> [What the task asks]:
From the line that contains "Task: Click the 12:25pm x-axis tick label" through the line that contains "Given: Select the 13.max thumbnail", output every line of the listing below exactly and leave out all the rest.

BEGIN Dataset content

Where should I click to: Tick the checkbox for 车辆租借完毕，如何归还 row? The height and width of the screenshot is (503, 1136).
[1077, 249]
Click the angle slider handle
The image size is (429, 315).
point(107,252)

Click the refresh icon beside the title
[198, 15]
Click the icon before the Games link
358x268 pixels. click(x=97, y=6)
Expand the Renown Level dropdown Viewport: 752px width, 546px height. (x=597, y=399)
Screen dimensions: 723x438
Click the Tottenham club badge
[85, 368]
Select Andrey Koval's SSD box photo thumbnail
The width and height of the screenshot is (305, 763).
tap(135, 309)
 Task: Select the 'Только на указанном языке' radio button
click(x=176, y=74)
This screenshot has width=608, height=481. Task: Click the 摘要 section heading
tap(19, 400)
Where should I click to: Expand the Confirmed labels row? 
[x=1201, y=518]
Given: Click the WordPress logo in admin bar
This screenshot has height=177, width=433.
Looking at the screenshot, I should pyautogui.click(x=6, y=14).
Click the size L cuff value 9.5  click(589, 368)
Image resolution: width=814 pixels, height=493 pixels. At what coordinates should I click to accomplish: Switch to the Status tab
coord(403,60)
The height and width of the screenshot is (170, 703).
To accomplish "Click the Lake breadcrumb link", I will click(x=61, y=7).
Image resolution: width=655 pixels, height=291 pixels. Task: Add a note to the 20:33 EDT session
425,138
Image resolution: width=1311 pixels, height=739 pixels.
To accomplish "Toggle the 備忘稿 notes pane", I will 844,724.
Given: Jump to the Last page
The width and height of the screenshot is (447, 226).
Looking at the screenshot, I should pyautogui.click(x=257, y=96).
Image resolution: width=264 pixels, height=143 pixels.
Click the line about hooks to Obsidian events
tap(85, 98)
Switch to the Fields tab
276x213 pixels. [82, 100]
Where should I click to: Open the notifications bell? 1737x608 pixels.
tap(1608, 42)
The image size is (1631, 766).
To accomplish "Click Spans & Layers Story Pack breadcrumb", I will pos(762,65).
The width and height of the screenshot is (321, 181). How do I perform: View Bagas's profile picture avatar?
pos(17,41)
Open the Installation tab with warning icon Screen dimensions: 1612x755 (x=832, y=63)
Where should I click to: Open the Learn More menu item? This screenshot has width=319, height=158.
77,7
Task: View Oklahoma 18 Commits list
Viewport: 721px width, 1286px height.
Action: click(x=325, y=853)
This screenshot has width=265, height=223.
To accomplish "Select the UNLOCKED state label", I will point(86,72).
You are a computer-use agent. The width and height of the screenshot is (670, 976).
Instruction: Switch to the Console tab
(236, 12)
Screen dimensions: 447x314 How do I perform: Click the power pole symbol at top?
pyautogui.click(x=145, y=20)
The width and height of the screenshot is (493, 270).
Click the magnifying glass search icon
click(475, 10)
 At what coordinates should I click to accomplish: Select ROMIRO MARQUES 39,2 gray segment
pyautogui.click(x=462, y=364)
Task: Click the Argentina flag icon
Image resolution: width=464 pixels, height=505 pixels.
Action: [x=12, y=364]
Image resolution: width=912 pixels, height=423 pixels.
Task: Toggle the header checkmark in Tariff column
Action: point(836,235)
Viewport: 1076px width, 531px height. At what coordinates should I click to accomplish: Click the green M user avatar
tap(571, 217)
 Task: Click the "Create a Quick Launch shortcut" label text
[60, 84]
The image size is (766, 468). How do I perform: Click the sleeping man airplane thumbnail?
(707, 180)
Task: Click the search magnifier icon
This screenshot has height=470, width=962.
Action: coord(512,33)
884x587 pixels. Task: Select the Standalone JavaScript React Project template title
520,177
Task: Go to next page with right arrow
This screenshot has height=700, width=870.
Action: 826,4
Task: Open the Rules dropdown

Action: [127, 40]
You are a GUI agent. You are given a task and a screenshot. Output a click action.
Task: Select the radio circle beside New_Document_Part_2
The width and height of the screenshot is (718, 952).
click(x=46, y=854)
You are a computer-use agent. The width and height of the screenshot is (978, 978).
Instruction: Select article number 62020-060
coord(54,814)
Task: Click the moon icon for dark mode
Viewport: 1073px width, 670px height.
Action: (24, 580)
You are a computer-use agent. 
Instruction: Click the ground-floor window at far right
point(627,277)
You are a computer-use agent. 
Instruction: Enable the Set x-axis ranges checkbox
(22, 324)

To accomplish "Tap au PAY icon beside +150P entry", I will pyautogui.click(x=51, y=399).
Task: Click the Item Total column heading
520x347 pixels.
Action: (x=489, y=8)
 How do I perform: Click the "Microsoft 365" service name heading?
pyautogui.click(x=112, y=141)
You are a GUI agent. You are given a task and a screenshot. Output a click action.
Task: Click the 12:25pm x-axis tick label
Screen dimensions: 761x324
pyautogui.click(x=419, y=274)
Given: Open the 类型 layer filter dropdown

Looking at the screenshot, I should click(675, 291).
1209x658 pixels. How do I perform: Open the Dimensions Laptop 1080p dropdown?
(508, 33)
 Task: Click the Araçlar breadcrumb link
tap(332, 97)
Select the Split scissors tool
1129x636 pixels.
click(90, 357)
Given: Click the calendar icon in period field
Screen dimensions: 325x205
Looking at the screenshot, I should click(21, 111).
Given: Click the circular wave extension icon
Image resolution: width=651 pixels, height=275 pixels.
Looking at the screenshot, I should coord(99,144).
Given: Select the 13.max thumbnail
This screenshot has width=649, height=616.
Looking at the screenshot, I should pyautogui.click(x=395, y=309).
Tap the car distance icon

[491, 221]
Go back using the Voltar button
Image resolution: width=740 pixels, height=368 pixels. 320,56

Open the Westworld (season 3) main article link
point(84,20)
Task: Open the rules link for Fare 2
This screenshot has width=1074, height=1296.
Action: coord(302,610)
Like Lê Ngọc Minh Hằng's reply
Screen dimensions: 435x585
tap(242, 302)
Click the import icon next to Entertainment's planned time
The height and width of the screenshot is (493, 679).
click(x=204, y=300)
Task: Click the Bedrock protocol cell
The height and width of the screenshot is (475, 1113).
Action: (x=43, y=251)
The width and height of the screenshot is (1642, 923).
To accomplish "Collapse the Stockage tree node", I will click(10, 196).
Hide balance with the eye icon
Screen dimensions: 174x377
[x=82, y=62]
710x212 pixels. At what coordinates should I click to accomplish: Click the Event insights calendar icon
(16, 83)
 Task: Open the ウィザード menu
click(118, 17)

END Dataset content

> [Answer to the exercise]:
Task: Click the 12:25pm x-axis tick label
Screen dimensions: 761x324
pyautogui.click(x=419, y=274)
Given: Open the 类型 layer filter dropdown

Looking at the screenshot, I should click(675, 291).
1209x658 pixels. How do I perform: Open the Dimensions Laptop 1080p dropdown?
(508, 33)
 Task: Click the Araçlar breadcrumb link
tap(332, 97)
Select the Split scissors tool
1129x636 pixels.
click(90, 357)
Given: Click the calendar icon in period field
Screen dimensions: 325x205
Looking at the screenshot, I should click(21, 111).
Given: Click the circular wave extension icon
Image resolution: width=651 pixels, height=275 pixels.
Looking at the screenshot, I should coord(99,144).
Given: Select the 13.max thumbnail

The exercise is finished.